Por outro lado Napoleão era obrigado a reconhecer que todas as previsões de Fouché se tinham realizado: o casamento austríaco, que havia combatido (Fouché havia sugerido que Napoleão se casasse com uma princesa russa), tinha levado à ruptura com a Rússia, sem impedir Metternich de organizar a coligação de 1813 que conduzira à capitulação de Paris; a campanha da Rússia, fortemente desaconselhada por Fouché, tinha sido uma catástrofe; a polícia, retirada da direcção de Fouché, tinha-se desorganizado em pouco tempo; etc., etc..
Napoleão aprestava-se para seguir os conselhos que Fouché lhe havia dado nos anos anteriores. Infelizmente para Napoleão o que importava era os conselhos que eram dados agora: uma tripla política de simpatia pela Revolução, concessões ao liberalismo e moderação para com os monárquicos, ou seja, a pacificação da sociedade francesa. E estes conselhos, Napoleão não estava disposto a seguir.
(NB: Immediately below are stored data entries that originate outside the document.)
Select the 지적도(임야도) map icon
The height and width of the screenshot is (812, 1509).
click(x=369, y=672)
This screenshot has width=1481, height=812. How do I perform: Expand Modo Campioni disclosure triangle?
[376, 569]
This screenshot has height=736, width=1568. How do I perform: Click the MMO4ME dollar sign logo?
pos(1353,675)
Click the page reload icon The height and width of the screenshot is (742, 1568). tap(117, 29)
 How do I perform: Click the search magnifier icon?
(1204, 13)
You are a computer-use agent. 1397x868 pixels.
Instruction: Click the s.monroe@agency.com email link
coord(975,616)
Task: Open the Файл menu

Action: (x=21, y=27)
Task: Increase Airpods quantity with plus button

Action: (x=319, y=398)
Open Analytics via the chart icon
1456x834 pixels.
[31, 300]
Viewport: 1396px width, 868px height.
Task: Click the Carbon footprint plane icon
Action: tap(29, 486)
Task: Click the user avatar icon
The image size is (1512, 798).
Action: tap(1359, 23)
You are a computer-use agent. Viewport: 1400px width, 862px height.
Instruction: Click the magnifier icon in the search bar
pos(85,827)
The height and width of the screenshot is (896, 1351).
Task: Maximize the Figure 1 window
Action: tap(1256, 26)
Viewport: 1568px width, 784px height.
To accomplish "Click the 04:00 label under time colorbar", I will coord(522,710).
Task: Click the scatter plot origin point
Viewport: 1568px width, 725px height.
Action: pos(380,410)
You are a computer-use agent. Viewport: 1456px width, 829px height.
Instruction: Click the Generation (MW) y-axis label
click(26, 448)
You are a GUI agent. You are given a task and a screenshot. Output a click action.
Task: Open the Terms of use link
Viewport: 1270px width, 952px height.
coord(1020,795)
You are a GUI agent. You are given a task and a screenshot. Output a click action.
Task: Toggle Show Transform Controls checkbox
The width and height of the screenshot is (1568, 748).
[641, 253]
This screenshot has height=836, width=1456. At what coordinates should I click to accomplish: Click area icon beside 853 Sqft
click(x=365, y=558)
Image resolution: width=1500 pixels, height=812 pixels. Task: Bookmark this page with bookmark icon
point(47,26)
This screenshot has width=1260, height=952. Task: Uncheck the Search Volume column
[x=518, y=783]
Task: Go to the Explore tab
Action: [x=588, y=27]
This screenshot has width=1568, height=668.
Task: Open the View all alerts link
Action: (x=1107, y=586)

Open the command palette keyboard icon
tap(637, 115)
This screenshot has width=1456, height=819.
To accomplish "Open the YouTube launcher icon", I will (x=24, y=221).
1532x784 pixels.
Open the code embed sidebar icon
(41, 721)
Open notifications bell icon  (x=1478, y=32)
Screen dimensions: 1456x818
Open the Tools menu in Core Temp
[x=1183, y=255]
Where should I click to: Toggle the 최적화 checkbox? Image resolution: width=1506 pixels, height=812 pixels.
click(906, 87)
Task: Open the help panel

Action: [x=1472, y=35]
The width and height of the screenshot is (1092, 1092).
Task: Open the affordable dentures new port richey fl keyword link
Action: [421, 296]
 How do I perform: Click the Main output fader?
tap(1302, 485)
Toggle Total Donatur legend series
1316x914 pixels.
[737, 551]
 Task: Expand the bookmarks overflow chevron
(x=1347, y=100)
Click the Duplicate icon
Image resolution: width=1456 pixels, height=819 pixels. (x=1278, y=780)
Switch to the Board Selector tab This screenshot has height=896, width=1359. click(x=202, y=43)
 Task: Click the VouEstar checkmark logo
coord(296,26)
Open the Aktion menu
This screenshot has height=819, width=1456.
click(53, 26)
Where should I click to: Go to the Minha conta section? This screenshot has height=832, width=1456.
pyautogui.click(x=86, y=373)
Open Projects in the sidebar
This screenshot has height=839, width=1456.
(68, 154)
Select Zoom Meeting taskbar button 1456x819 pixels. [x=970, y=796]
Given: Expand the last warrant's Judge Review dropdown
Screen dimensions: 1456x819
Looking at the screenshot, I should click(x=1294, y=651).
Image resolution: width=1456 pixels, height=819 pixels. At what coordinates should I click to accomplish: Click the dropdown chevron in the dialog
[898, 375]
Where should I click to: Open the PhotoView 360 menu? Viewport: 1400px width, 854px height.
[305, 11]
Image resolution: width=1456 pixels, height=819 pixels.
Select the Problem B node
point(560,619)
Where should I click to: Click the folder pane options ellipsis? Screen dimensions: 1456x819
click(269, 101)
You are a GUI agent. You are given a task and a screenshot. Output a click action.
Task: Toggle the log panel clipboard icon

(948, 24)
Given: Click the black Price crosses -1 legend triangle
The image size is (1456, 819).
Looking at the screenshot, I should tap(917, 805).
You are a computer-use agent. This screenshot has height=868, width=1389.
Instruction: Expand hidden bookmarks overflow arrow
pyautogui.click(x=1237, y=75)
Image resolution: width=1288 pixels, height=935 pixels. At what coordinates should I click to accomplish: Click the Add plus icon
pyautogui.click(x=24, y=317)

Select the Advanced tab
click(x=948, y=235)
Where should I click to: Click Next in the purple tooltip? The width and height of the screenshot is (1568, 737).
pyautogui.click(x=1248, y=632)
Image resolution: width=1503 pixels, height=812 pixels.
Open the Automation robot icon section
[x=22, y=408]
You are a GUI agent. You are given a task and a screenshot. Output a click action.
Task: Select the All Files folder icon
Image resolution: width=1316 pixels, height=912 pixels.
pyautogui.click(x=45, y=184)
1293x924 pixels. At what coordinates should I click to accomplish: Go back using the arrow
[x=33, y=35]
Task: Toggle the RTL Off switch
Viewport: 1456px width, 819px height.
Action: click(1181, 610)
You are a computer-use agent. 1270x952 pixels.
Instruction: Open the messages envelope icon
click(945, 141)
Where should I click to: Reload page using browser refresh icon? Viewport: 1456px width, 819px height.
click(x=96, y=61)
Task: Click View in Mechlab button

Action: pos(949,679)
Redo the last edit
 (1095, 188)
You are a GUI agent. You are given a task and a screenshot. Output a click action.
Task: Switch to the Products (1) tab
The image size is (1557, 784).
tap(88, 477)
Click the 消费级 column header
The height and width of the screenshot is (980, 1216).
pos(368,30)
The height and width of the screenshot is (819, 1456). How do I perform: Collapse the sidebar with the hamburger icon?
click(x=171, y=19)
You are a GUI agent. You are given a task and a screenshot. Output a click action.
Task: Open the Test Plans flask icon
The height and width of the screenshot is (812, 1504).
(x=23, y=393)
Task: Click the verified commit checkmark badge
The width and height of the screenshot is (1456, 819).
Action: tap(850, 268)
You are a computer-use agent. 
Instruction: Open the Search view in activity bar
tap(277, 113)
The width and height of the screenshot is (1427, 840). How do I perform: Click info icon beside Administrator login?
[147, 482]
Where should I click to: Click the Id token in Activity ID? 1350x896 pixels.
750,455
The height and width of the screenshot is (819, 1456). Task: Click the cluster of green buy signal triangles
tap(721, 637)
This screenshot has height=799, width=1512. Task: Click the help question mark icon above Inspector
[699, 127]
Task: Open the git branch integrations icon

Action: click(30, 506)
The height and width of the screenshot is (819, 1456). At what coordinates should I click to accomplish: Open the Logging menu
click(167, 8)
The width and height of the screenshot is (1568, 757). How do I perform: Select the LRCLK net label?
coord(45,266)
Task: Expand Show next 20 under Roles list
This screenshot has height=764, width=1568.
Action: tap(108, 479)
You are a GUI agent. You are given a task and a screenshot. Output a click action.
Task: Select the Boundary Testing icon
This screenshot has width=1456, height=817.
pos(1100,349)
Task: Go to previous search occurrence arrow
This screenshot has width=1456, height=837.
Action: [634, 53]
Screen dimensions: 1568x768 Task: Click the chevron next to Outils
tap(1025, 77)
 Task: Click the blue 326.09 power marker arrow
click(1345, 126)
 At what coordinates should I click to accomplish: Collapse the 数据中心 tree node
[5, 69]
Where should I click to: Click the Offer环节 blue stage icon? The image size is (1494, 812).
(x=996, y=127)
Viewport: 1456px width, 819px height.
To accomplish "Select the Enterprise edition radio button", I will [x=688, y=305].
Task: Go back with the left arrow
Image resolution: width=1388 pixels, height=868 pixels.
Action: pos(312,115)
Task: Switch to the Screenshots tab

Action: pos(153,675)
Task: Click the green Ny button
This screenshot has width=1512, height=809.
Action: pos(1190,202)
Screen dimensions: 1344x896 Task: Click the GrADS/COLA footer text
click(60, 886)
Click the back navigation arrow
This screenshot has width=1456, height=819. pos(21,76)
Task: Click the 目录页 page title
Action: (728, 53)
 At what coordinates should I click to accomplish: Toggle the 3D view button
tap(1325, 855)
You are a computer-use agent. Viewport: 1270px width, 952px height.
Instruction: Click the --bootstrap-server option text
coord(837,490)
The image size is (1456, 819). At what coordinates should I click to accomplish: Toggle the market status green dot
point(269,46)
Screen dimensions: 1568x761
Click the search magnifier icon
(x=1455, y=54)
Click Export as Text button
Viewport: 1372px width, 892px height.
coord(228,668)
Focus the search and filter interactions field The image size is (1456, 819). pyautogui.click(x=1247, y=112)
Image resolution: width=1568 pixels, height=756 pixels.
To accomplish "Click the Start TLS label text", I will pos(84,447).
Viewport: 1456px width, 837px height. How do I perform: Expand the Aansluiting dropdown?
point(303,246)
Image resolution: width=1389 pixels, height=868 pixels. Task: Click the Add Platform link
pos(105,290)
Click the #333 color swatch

Quando tomou posse do lugar, Fouché teria tido uma longa conversa com um amigo de longa data, Gaillard, entretanto tornado monárquico, que estava desolado com o seu comprometimento com o império. Fouché confidenciou-lhe que sabia que Napoleão o odiava, que este havia voltado ainda mais déspota, não respirando senão ódio e vingança, mas que lhe parecia útil estar perto deste «louco furioso» para o moderar, ou mesmo para abater o seu poder. Teria então dito a Gaillard: «O meu primeiro dever é contrariar todos os projectos do imperador. Antes de 3 meses serei mais poderoso que ele e se ele não me mandar matar, estará a meus pés». Falhou por 10 dias!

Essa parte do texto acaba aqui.